### Exercise
In the records below, take the line containing "Where should I click to: Click the blue" and reproduce it and every subsequent line exactly, adding nothing.

### The data

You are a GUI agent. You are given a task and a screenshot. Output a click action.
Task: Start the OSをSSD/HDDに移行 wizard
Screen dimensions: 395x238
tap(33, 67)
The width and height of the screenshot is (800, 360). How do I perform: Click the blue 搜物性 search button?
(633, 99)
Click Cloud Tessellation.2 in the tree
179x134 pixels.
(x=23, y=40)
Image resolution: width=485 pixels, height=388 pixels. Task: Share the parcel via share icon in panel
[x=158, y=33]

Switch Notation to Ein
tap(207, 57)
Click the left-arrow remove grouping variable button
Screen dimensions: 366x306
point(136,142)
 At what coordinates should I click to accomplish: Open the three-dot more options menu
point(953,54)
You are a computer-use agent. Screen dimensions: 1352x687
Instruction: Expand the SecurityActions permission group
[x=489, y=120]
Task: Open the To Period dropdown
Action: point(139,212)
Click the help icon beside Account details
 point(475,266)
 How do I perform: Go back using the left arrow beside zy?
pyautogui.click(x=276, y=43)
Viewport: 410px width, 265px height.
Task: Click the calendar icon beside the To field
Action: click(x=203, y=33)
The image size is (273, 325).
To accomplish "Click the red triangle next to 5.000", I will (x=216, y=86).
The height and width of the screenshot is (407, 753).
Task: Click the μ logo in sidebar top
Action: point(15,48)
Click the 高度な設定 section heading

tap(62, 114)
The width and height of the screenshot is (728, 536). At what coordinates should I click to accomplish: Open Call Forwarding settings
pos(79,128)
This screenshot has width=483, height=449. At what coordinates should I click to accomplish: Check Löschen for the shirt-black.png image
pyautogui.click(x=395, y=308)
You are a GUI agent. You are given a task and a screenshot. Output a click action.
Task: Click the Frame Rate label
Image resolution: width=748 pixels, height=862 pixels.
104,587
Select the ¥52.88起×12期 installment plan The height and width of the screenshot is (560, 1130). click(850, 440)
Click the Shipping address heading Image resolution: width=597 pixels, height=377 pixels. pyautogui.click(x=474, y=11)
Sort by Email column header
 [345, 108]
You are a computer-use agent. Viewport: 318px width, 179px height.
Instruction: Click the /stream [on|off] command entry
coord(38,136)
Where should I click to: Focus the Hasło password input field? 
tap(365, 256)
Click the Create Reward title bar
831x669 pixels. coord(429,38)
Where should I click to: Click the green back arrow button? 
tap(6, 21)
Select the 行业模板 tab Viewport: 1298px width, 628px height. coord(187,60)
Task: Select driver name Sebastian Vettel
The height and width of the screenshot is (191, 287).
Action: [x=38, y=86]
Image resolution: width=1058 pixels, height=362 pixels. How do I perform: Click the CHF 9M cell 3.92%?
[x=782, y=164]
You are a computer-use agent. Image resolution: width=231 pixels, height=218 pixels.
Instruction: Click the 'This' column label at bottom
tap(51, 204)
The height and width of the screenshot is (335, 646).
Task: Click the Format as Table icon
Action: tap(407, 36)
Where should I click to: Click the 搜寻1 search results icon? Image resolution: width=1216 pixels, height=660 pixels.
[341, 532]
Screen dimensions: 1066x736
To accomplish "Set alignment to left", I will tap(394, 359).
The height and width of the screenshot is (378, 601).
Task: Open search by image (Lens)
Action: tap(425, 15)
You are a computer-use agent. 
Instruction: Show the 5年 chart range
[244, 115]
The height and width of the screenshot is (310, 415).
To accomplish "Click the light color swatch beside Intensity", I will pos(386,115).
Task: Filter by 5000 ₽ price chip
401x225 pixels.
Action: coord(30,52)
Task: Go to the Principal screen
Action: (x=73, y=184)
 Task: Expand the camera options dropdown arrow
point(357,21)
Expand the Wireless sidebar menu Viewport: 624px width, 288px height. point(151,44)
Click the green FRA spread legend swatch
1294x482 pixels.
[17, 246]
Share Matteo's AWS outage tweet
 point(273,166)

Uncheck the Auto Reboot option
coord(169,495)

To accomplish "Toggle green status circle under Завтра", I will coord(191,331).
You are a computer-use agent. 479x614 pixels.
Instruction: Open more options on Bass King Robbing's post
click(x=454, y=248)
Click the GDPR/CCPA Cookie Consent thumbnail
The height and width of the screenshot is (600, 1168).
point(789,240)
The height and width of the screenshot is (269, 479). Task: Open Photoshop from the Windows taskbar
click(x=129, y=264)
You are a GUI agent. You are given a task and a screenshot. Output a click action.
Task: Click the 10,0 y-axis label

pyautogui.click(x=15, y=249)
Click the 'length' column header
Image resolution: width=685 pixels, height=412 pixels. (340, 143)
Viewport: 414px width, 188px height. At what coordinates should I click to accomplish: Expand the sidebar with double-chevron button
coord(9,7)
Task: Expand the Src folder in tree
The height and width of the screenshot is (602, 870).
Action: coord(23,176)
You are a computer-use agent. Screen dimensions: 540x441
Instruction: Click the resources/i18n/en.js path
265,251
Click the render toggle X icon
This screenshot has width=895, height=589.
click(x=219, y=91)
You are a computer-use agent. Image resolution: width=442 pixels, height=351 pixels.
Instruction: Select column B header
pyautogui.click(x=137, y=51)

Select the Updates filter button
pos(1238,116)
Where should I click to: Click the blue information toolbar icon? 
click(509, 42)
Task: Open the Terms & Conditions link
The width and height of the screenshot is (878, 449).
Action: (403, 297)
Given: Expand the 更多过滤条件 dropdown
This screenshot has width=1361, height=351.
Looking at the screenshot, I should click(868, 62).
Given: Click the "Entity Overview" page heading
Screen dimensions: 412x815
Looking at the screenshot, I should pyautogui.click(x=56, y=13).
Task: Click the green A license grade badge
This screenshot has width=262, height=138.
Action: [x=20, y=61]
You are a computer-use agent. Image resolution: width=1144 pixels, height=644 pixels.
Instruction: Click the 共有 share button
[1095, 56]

### Response
Where should I click to: Click the blue information toolbar icon? 
click(509, 42)
Task: Open the Terms & Conditions link
The width and height of the screenshot is (878, 449).
Action: (403, 297)
Given: Expand the 更多过滤条件 dropdown
This screenshot has width=1361, height=351.
Looking at the screenshot, I should click(868, 62).
Given: Click the "Entity Overview" page heading
Screen dimensions: 412x815
Looking at the screenshot, I should pyautogui.click(x=56, y=13).
Task: Click the green A license grade badge
This screenshot has width=262, height=138.
Action: [x=20, y=61]
You are a computer-use agent. Image resolution: width=1144 pixels, height=644 pixels.
Instruction: Click the 共有 share button
[1095, 56]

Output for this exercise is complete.